In the material below, the required lines run from the one containing "Given: Focus the 'Where are you going?' field" through the one containing "Given: Open the Sara Wheelwright profile link". Copy those lines exactly, ends included, and nothing else.

- _SOURCE DATA_
--

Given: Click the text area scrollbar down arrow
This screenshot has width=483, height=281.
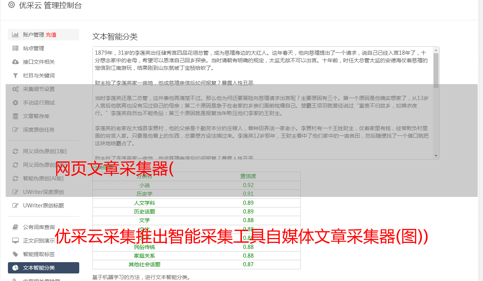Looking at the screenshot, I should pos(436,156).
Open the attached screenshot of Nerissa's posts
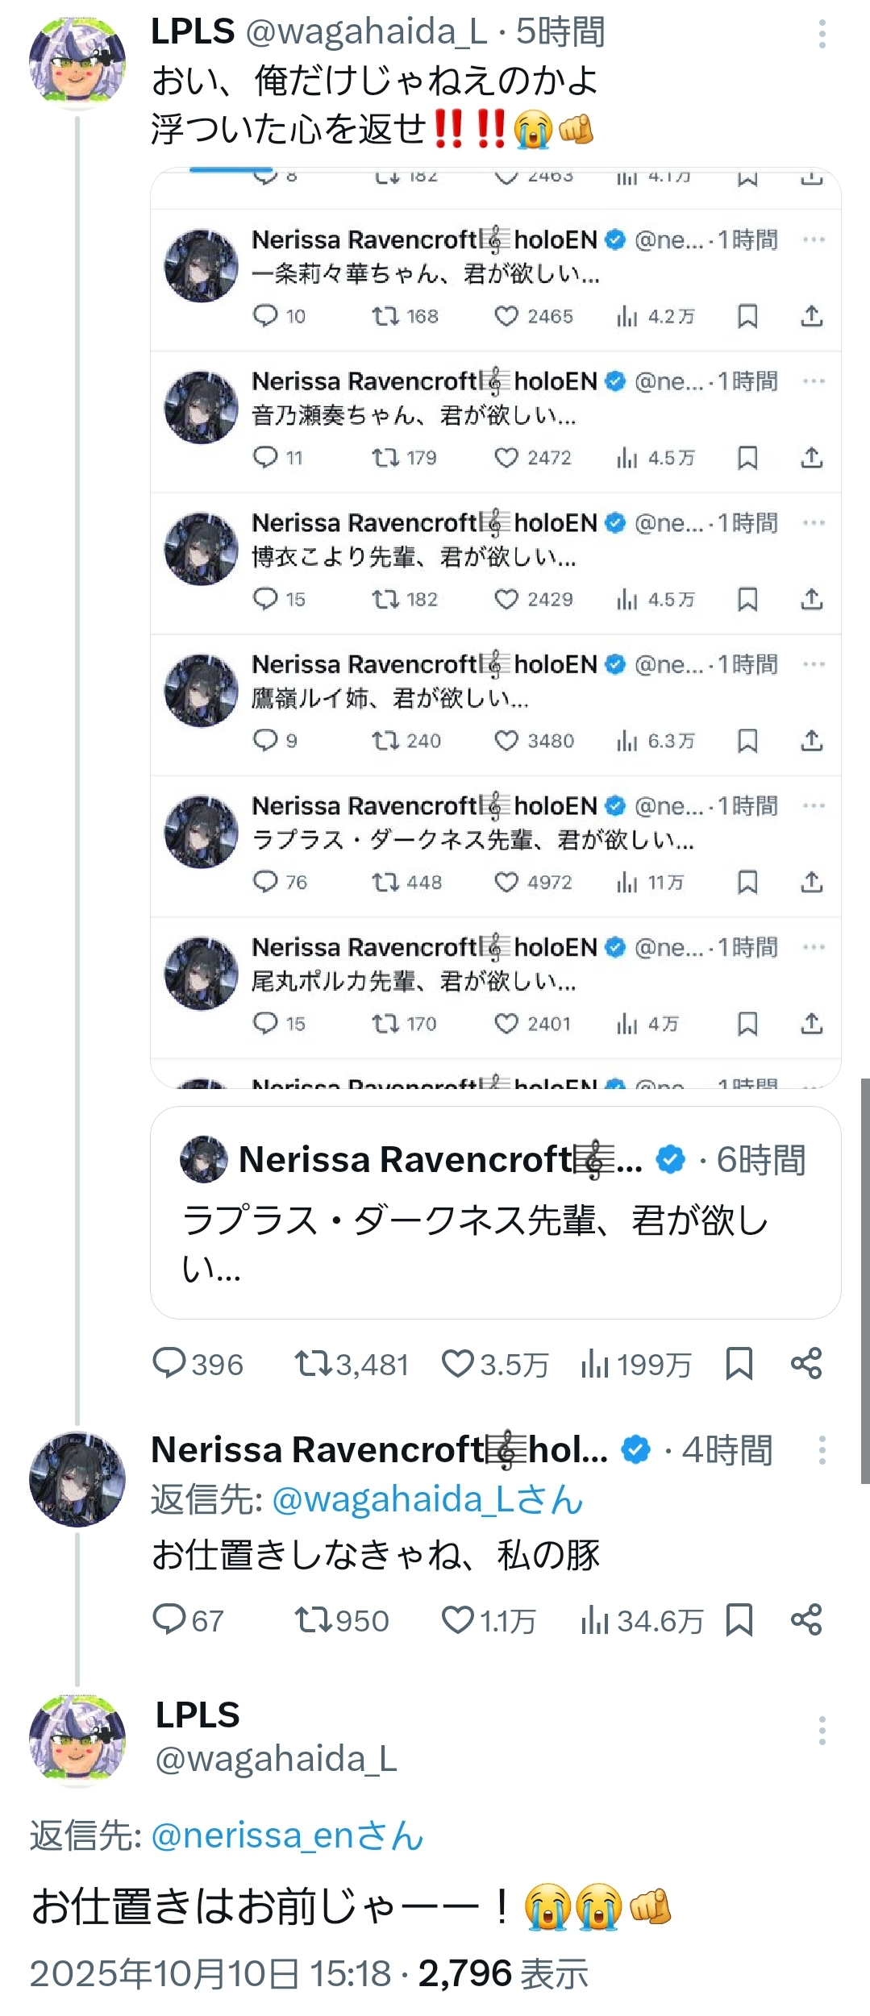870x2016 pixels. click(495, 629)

--

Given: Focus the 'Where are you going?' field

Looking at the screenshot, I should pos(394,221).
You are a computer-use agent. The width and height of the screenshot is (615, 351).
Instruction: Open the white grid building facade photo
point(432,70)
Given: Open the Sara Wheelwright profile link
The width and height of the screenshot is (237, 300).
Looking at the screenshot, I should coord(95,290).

--

- _REPLY_
Given: Focus the 'Where are you going?' field

Looking at the screenshot, I should pos(394,221).
You are a computer-use agent. The width and height of the screenshot is (615, 351).
Instruction: Open the white grid building facade photo
point(432,70)
Given: Open the Sara Wheelwright profile link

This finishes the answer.